NETHERLANDS: Output and Employment in Sheltered and Exposed Sectors

Citation: IMF Staff Country Reports 1996, 080; 10.5089/9781451829303.002.A003

Source: Data provided by the Central Planning Bureau.

Several factors may have accounted for the strong output (and employment) performance of the sheltered sector. First, the improved performance of the exposed sector and the associated increase in incomes may have increased the demand for services; to the extent that income elasticity of demand for services is high, this could explain why the performance of the sheltered sector improved as well. However, this argument does not readily explain why the performance of the sheltered sector relative to the exposed sector in the eighties was better than in the seventies. A second reason may have been that restraint of real wage growth affected the relative price of services. As services are more labor intensive, a change in wages will have a larger impact on prices of services than on prices of manufacturing (De Gregorio, Giovannini and Krueger, 1993). 2/ Thus, if real wages decline, the relative price of services will decline. The overall effect of a decline of real wages therefore becomes as follows. If real wages decline, output in the tradeable sector will increase. The associated increase in income raises consumption of non-tradeables. Consumption of non-tradeables also benefits from the decline in the relative price of services. Indeed—as is illustrated more formally in the Appendix—under certain assumptions the combination of the two effects might cause output in the non-tradeable sector to increase faster than output in the tradeable sector. Thus, as real wage growth in the eighties was lower than in the seventies, and, as a result, the relative price of services increased less, this would explain why the relative performance of the services sector was better in the eighties. 1/

Combining both arguments would lead to the following explanation of the observed facts. With income elasticity of demand for services higher than that for goods, we would, with growing income and constant relative prices, expect an increase of the share of services in total demand. 2/ This increase will partly be offset as a result of the relative price increase of services. With slow wage growth, the relative price increase will be relatively low, the offset would be low, and we would expect output in services to grow faster than output of goods; with high wage growth, the relative price increase will be higher, the offset will be higher, and the growth rates of goods and services would be much closer.
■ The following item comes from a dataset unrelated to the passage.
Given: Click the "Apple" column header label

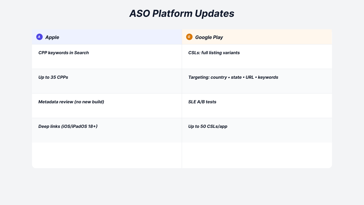Looking at the screenshot, I should (52, 37).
The impact of wage moderation on employment creation in the sheltered sector adds to its impact in the exposed sector, and a summary of the overall effects of the impact of wage moderation on employment growth would run as follows. For the exposed sector, wage moderation might have improved profitability and investment, and reduced the incentive of firms to increase labor productivity by substituting capital for labor. 3/ The expansion of the exposed sector might have contributed to the expansion of production and employment in the sheltered sector; moreover, the wage moderation might also have mitigated the relative price increase of services, thereby stimulating demand—and hence output—for services. All in all, employment in manufacturing no longer declined, and employment in services expanded strongly (Chart 7); the overall effect was a strong increase in employment.

4. Conclusion

Since the early eighties, employment growth in the Netherlands has been strong; it was well in advance of other European countries, and also strong in comparison with historical experience in the Netherlands. The strong performance in employment creation was not so much due to high output growth, but rather to growth being labor intensive. A possible candidate for Dutch growth having become more labor intensive may have been the development of real wage growth. In the second half of the seventies, the Netherlands switched from rather rapid real wage growth to very moderate wage growth. The moderation of wage growth—which was in part a reaction to excessive wage growth in the seventies—contributed to rapid employment growth in two ways: first, it slowed the process of labor shedding in industry; and second, it increased relative demand for services, thereby—given the labor-intensiveness of that sector—fostering a pattern of growth that was particularly friendly to employment.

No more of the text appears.